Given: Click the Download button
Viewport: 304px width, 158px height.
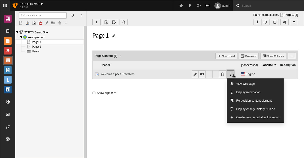Looking at the screenshot, I should pos(249,56).
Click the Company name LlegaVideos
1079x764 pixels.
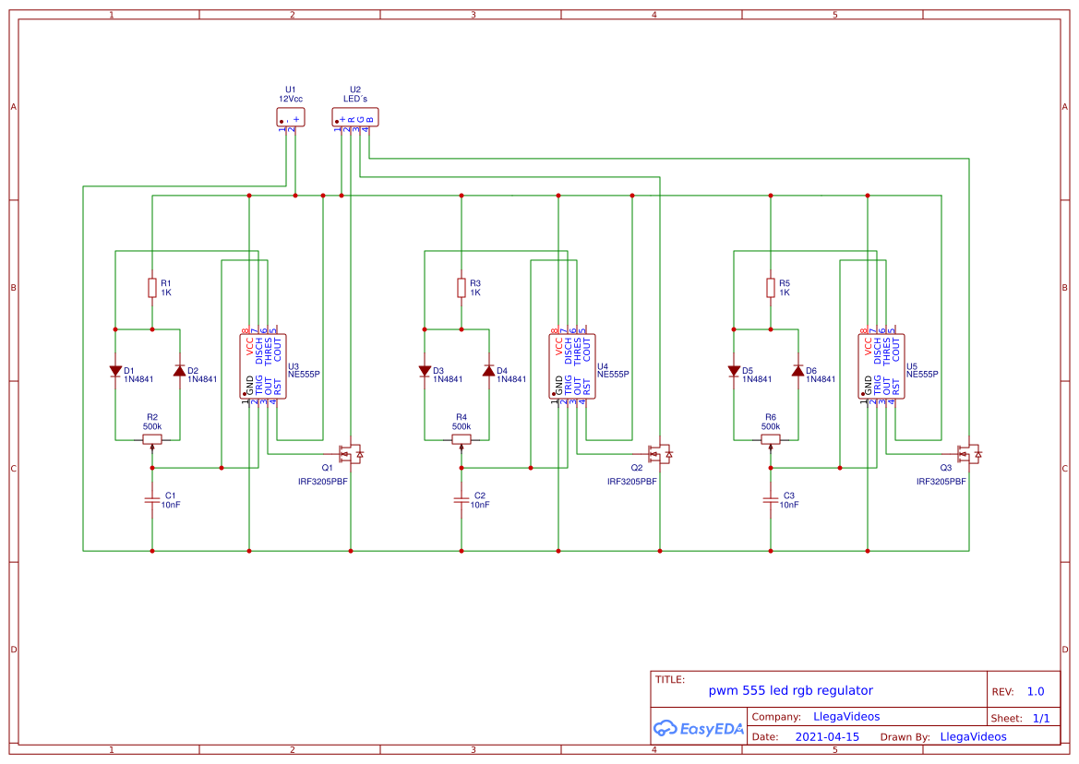[845, 716]
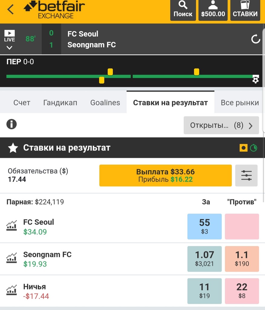Toggle the yellow cash-out indicator icon
Viewport: 265px width, 310px height.
(244, 148)
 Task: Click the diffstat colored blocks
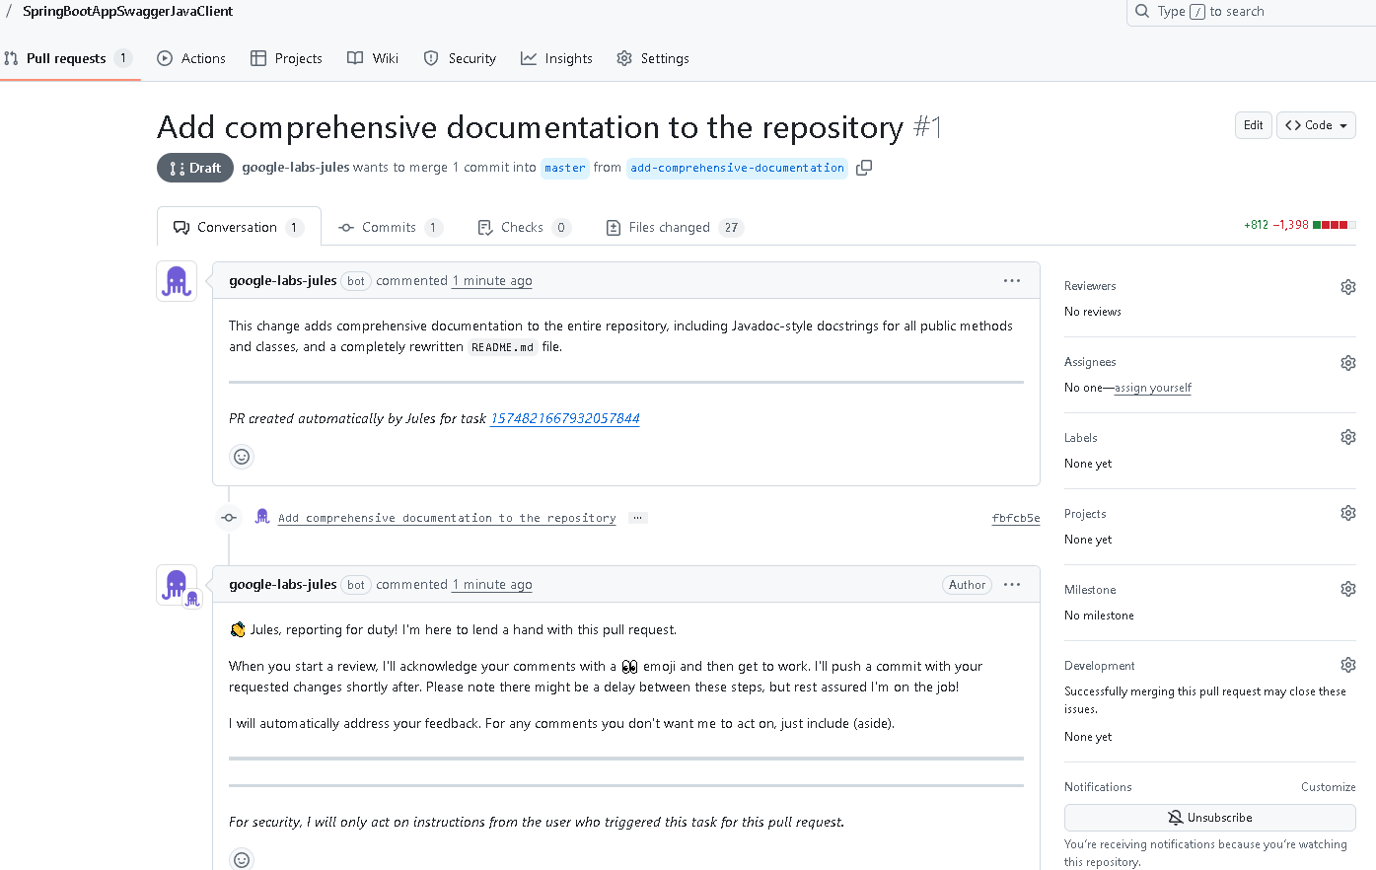pyautogui.click(x=1334, y=225)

■ **WORK ORDER**: With the pictures left out, output all the entries exactly.

■ **RESPONSE AREA**:
Given: Click the Download button
Viewport: 304px width, 158px height.
Looking at the screenshot, I should pos(249,56).
Click the Company name LlegaVideos
1079x764 pixels.
[845, 716]
Toggle the yellow cash-out indicator icon
Viewport: 265px width, 310px height.
(244, 148)
 Task: Click the diffstat colored blocks
pyautogui.click(x=1334, y=225)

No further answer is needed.